*CONSEGNA A:* Nel brano sul caso Volkswagen, qual è l'attuale quota di controllo del capitale detenuta dalla Porsche?

:: BRANO

Chiuso il caso Volkswagen, che offre alla Porsche la possibilità di aumentare la quota di controllo del capitale dall'attuale 31% e rafforza la Commissione europea nella battaglia contro i diritti speciali degli stati nelle imprese, ora tutti gli occhi sono puntati sulla procedura contro l'Italia. A metà luglio è stato inserito nelle cause della Corte di
Giustizia Ue il ricorso della Commissione contro la legge finanziaria 2004 che modificava il decreto legge di dieci anni prima, relativamente alle norme per la dismissione di partecipazioni dello stato ed enti pubblici in società per azioni.

::::
:: RECORD DEL DATASET

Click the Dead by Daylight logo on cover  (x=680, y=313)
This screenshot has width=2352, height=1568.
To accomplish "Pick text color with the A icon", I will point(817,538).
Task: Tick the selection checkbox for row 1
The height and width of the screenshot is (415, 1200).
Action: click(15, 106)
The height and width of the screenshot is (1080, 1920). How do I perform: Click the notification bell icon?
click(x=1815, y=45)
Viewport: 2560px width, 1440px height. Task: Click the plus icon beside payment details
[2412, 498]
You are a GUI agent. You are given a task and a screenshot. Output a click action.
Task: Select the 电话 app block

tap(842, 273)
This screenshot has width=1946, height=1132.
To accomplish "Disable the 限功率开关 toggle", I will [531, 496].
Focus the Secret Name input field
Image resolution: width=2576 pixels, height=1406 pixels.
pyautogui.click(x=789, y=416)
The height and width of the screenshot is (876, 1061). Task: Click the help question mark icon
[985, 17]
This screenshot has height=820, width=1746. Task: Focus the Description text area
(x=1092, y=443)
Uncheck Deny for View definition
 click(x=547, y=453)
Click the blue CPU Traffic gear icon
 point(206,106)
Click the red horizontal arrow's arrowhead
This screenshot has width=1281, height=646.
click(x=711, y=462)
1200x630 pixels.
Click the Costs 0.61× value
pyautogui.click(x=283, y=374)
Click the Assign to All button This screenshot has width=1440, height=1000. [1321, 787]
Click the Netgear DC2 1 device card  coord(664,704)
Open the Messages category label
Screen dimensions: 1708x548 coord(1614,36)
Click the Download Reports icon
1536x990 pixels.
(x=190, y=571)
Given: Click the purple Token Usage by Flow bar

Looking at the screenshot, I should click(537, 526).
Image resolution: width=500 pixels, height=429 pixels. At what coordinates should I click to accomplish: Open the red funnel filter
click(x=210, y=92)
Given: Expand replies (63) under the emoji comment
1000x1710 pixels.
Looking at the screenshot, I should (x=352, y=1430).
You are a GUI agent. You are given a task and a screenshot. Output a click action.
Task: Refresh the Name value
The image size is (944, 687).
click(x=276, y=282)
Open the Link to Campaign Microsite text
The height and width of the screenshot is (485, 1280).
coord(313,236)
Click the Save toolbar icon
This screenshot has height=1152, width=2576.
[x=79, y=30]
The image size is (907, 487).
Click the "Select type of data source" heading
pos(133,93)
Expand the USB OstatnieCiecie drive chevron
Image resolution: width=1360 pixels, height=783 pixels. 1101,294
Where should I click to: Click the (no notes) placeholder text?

::::

*CONSEGNA B:* Nei record, trascrivi soltanto le righe che vanno da quella con "The image size is (907, 487)." fino alla fine dei record, sostituendo "chevron" con "arrow" e lasciando tutto il resto invariato.

*RISPOSTA SCRITTA A:* Il 31%.

*RISPOSTA SCRITTA B:*
The image size is (907, 487).
Click the "Select type of data source" heading
pos(133,93)
Expand the USB OstatnieCiecie drive arrow
Image resolution: width=1360 pixels, height=783 pixels. 1101,294
Where should I click to: Click the (no notes) placeholder text?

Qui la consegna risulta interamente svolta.